## Exercise
Set down each entry below exactly as written, keeping the pictures out.

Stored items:
►

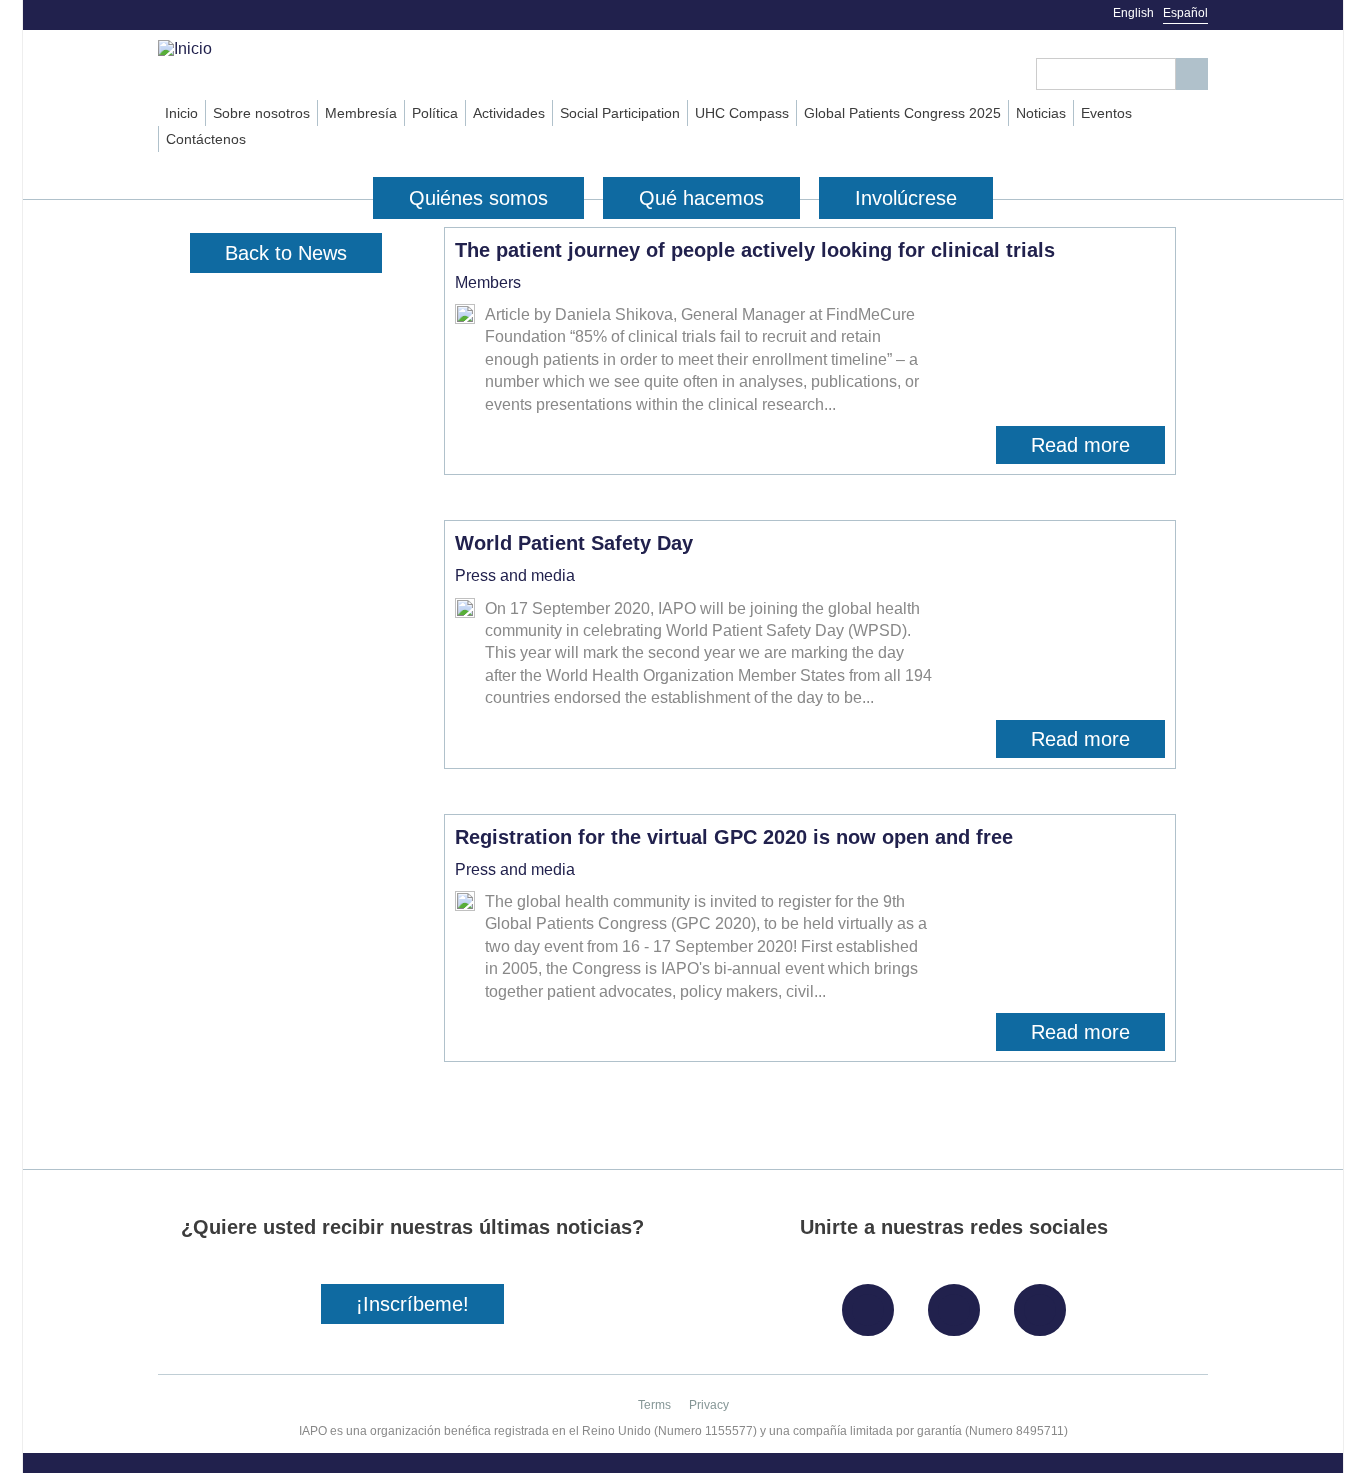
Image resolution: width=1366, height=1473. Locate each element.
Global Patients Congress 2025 (902, 113)
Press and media (515, 575)
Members (488, 282)
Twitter (959, 1302)
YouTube (1045, 1302)
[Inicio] (269, 49)
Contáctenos (206, 139)
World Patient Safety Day (574, 543)
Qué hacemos (701, 198)
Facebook (873, 1302)
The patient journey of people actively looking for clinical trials (755, 250)
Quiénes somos (478, 198)
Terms (654, 1405)
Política (435, 113)
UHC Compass (742, 113)
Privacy (709, 1405)
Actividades (509, 113)
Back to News (286, 253)
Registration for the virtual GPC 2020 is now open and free (734, 837)
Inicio (181, 113)
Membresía (361, 113)
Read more (1098, 449)
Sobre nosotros (261, 113)
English (1133, 13)
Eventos (1106, 113)
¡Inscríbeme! (412, 1304)
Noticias (1041, 113)
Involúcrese (906, 198)
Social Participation (620, 113)
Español (1185, 13)
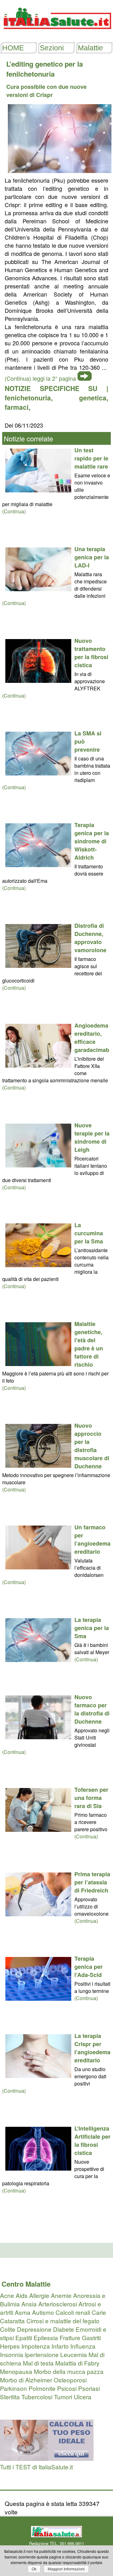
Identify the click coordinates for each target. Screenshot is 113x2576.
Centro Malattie (26, 2284)
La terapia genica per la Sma (91, 1628)
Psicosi (67, 2388)
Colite (7, 2329)
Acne (7, 2295)
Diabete (63, 2329)
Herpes (10, 2346)
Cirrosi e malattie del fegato (63, 2320)
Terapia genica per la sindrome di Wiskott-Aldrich (91, 841)
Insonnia (11, 2354)
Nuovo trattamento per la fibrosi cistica (91, 653)
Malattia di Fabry (77, 2363)
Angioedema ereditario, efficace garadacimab (91, 1037)
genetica (92, 397)
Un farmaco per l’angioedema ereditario (92, 1539)
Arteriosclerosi (57, 2303)
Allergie (39, 2295)
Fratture (70, 2337)
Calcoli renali (73, 2312)
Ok (34, 2569)
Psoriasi (89, 2388)
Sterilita (10, 2396)
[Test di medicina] (47, 2458)
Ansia (29, 2303)
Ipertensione (42, 2354)
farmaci (17, 407)
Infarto (60, 2346)
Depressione (34, 2329)
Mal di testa (38, 2363)
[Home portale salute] (56, 35)
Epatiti (23, 2337)
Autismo (43, 2312)
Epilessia (46, 2337)
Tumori (63, 2396)
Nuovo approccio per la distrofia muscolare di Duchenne (91, 1445)
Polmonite (42, 2388)
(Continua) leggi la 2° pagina (40, 378)
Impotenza (35, 2346)
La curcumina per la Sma (88, 1233)
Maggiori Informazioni (66, 2569)
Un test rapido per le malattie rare (91, 458)
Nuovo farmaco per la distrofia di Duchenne (92, 1709)
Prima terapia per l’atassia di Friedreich (92, 1882)
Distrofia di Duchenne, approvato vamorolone (90, 938)
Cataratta (12, 2320)
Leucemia (73, 2354)
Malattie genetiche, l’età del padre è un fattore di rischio (88, 1344)
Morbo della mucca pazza (69, 2371)
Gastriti (91, 2337)
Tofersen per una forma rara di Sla (91, 1798)
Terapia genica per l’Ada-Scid (88, 1966)
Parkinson (13, 2388)
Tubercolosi (36, 2396)
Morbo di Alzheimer (26, 2379)
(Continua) (14, 511)
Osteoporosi (70, 2379)
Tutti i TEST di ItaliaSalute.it (36, 2466)
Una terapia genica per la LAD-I (91, 557)
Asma (22, 2312)
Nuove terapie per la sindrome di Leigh (92, 1137)
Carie (99, 2312)
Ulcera (82, 2396)
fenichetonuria (28, 397)
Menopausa (16, 2371)
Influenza (82, 2346)
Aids (22, 2295)
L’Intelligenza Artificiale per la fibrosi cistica (92, 2140)
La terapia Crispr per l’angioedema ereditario (92, 2048)
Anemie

◄

## Exercise output
Image resolution: width=1366, height=1473. Locate each element.
Global Patients Congress 2025 (902, 113)
Press and media (515, 575)
Members (488, 282)
Twitter (959, 1302)
YouTube (1045, 1302)
[Inicio] (269, 49)
Contáctenos (206, 139)
World Patient Safety Day (574, 543)
Qué hacemos (701, 198)
Facebook (873, 1302)
The patient journey of people actively looking for clinical trials (755, 250)
Quiénes somos (478, 198)
Terms (654, 1405)
Política (435, 113)
UHC Compass (742, 113)
Privacy (709, 1405)
Actividades (509, 113)
Back to News (286, 253)
Registration for the virtual GPC 2020 is now open and free (734, 837)
Inicio (181, 113)
Membresía (361, 113)
Read more (1098, 449)
Sobre nosotros (261, 113)
English (1133, 13)
Eventos (1106, 113)
¡Inscríbeme! (412, 1304)
Noticias (1041, 113)
Involúcrese (906, 198)
Social Participation (620, 113)
Español (1185, 13)
Identify the click coordinates for each target. Screenshot is 113x2576.
Centro Malattie (26, 2284)
La terapia genica per la Sma (91, 1628)
Psicosi (67, 2388)
Colite (7, 2329)
Acne (7, 2295)
Diabete (63, 2329)
Herpes (10, 2346)
Cirrosi e malattie del fegato (63, 2320)
Terapia genica per la sindrome di Wiskott-Aldrich (91, 841)
Insonnia (11, 2354)
Nuovo trattamento per la fibrosi cistica (91, 653)
Malattia di Fabry (77, 2363)
Angioedema ereditario, efficace garadacimab (91, 1037)
genetica (92, 397)
Un farmaco per l’angioedema ereditario (92, 1539)
Arteriosclerosi (57, 2303)
Allergie (39, 2295)
Fratture (70, 2337)
Calcoli renali (73, 2312)
Ok (34, 2569)
Psoriasi (89, 2388)
Sterilita (10, 2396)
[Test di medicina] (47, 2458)
Ansia (29, 2303)
Ipertensione (42, 2354)
farmaci (17, 407)
Infarto (60, 2346)
Depressione (34, 2329)
Mal di testa (38, 2363)
[Home portale salute] (56, 35)
Epatiti (23, 2337)
Autismo (43, 2312)
Epilessia (46, 2337)
Tumori (63, 2396)
Nuovo approccio per la distrofia muscolare di Duchenne (91, 1445)
Polmonite (42, 2388)
(Continua) leggi la 2° pagina (40, 378)
Impotenza (35, 2346)
La curcumina per la Sma (88, 1233)
Maggiori Informazioni (66, 2569)
Un test rapido per le malattie rare (91, 458)
Nuovo farmaco per la distrofia di Duchenne (92, 1709)
Prima terapia per l’atassia di Friedreich (92, 1882)
Distrofia di Duchenne, approvato vamorolone (90, 938)
Cataratta (12, 2320)
Leucemia (73, 2354)
Malattie genetiche, l’età del padre è un fattore di rischio (88, 1344)
Morbo della mucca pazza (69, 2371)
Gastriti (91, 2337)
Tofersen per una forma rara di Sla (91, 1798)
Terapia genica per l’Ada-Scid (88, 1966)
Parkinson (13, 2388)
Tubercolosi (36, 2396)
Morbo di Alzheimer (26, 2379)
(Continua) (14, 511)
Osteoporosi (70, 2379)
Tutti i TEST di ItaliaSalute.it (36, 2466)
Una terapia genica per la LAD-I (91, 557)
Asma (22, 2312)
Nuove terapie per la sindrome di Leigh (92, 1137)
Carie (99, 2312)
Ulcera (82, 2396)
fenichetonuria (28, 397)
Menopausa (16, 2371)
Influenza (82, 2346)
Aids (22, 2295)
L’Intelligenza Artificiale per la fibrosi cistica (92, 2140)
La terapia Crispr per l’angioedema ereditario (92, 2048)
Anemie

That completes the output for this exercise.